Canadian dramas get Hollywood leg-up
Los Angeles agents and distributors source talent, showsTORONTO -- Credit Los Angeles agents and distributors with the heavy lifting behind recent U.S. network deals for Canadian series like CBS' "Flashpoint" and NBC's "Howie Do It."
"All roads lead through Hollywood, whether it's for packaging, financing, distribution, and everyone needs an advocate physically based in Hollywood," says agent Charles Lenhoff at Lenhoff & Lenhoff, who has represented Canadian A-listers on his roster since the 1980s.
Much as last year's Hollywood writers strike opened a door into U.S. primetime for series from the Great White North, Canadian producers have relied on Los Angeles handlers to keep their foot in the door at the studios.
Sure, the creative for upcoming series like NBC's "The Listener" and CBS' "The Bridge" was spawned in Canada, and that's where the recognizably Canadian series get made with tax credits and other local incentives.
But it's local agents and distributors that have helped guide the Canadians to know how best to approach the U.S. networks with series pitches, how to sustain their interest and finally close the deal.
Lenhoff says success has come in part from being ever on the prowl in Hollywood for opportunities for his clients, and other times by adding to what that talent and their Canadian representation have in motion.
"And sometimes you just got to beat the door down to get the client in the right room with the right person at the exact right time," he argues.
Lenhoff first noticed Canadian talent while working on some animation shows during the early 1980s for Metromedia, a forerunner for Fox Broadcasting.
Ironically the challenge then was getting his own calls returned by Canadian broadcasters. "It just wasn't done.
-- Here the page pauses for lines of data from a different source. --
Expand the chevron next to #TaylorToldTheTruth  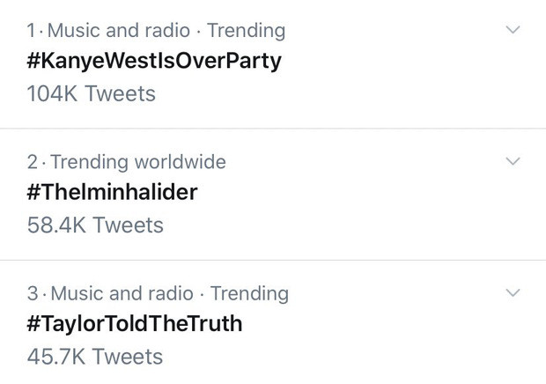[x=513, y=293]
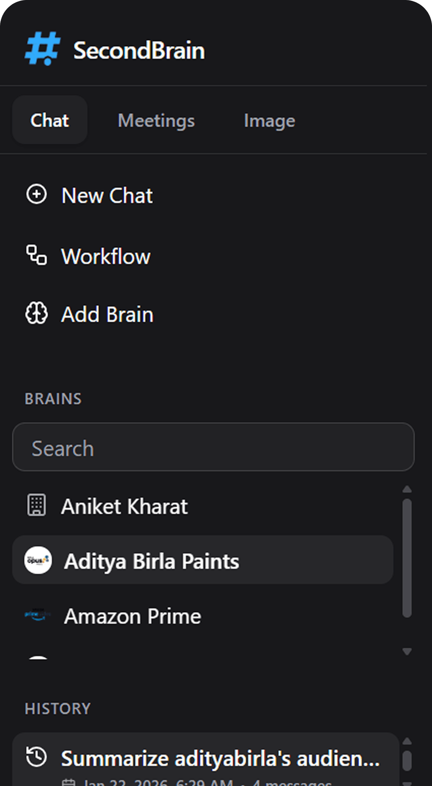Select the Chat tab
The image size is (432, 786).
49,120
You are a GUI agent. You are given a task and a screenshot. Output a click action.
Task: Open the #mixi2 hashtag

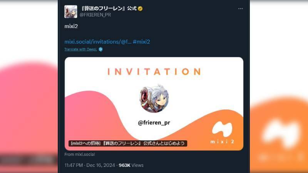coord(141,42)
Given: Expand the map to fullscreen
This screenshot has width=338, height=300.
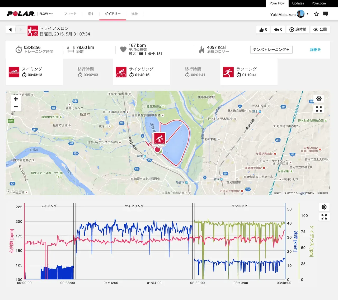Looking at the screenshot, I should (x=319, y=109).
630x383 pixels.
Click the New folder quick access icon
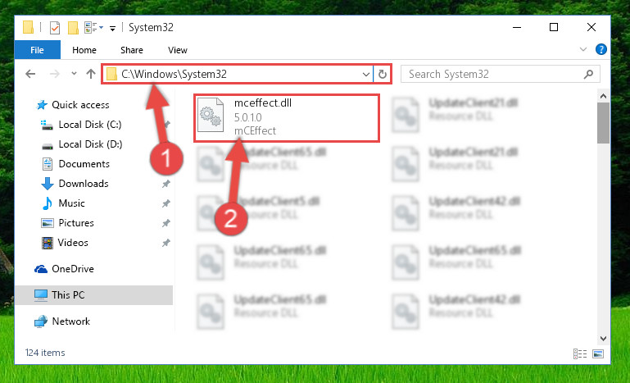coord(73,27)
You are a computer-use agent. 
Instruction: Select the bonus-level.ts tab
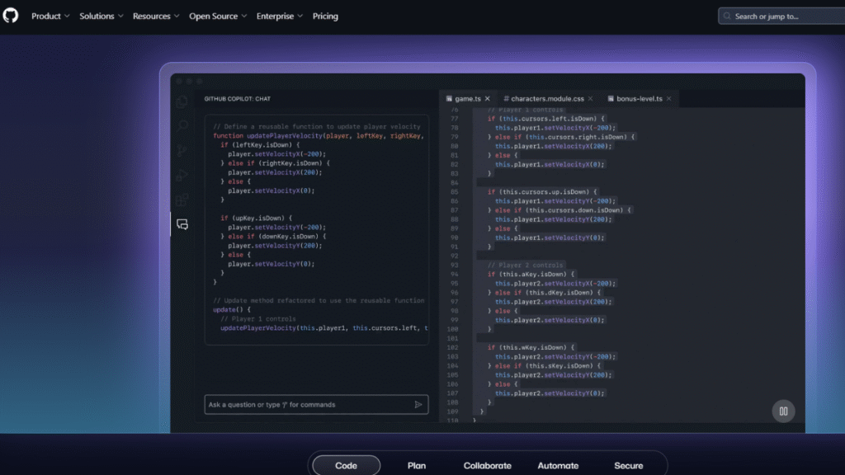click(x=640, y=97)
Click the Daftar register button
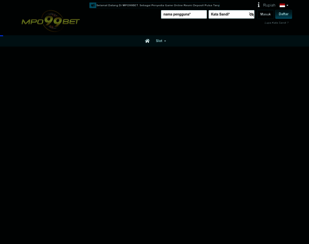This screenshot has width=309, height=244. [x=283, y=14]
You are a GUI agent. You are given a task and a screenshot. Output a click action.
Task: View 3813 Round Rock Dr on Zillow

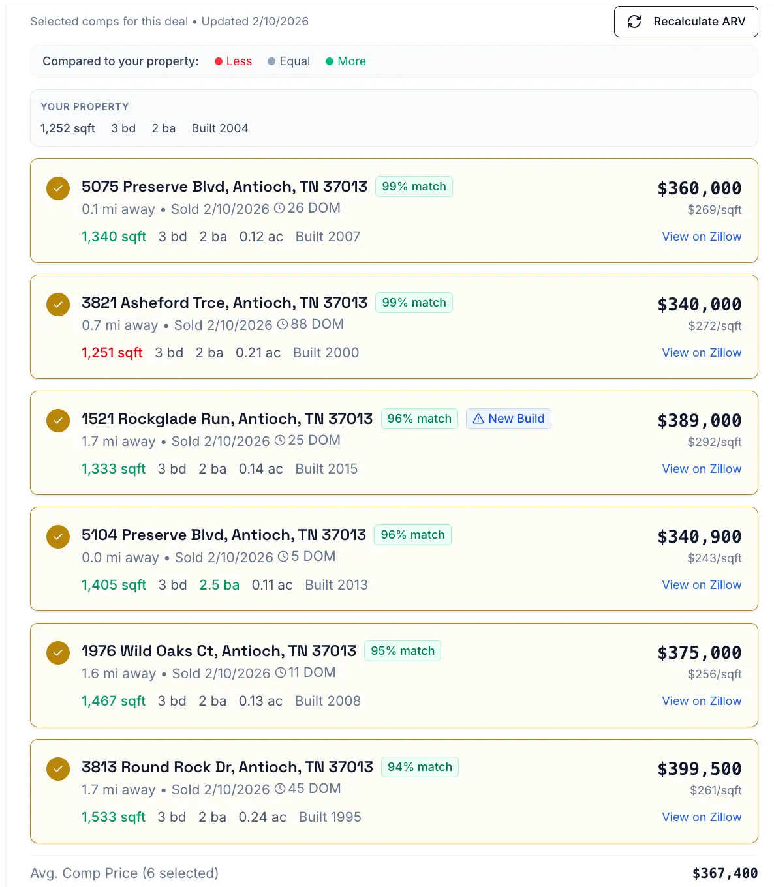702,817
They thought I was crazy," Lenhoff recalls.
That's changed now that Canadian cop dramas are in demand stateside.
"The good thing is now the Canadian broadcasters and studios need Hollywood to get their shows made, and everyone returns their calls faster than a Tango dancer in Buenos Aires," Lenhoff remarks.
Over at Toronto-based E1 Entertainment, having top executives Noreen Halpern and John Morayniss on the ground in Los Angeles was essential to recently parking "The Bridge" at CBS and "Copper" at ABC.
Halpern was able to attach the Canadian showrunner Alan DiFiore to "The Bridge" after he earlier worked with CBS on "The Handler," and she offered up to ABC Tassie Cameron, who was head writer on the first season of "Flashpoint" before she came on board "Copper" as its showrunner.
"All of us want to be in business with people we know, who we believe will deliver the level of quality that we're used to," Halpern says of the need to offer comfort to cost-conscious U.S. networks suddenly keen to partner with the Canadians on series.
E1 Television president Laszlo Barna says Halpern and Morayniss offer a "mature presence" in Los Angeles that's indispensable to landing U.S. network deals.
"Noreen and John have been there for ten years, building relationships in the networks. So we have a staff of (Los Angeles) executives who do nothing but work those people," Barna said.
Canadian cartoon factory Cookie Jar Entertainment recently hired former Columbia TriStar and Paramount TV division boss Tom Mazza to lead its hunt for the next "Flashpoint" (HR, April 29).
Toronto-based Virginia Rankin, who has just completed a stint as broadcast executive on 22 episodes of "Flashpoint" for Canadian broadcaster CTV, is returning to indie production and hopes to shop her projects to U.S. networks before long.
"The doors are pretty open now. It's not that hard to get a meeting in Los Angeles," Rankin said.
But the key is pitching the right project, and assembling the right team around you to maintain momentum after the initial pitch to U.S. network executives.
"It's what happens after the meetings. That's the key. And I don't expect to do any of this by myself," Rankin said.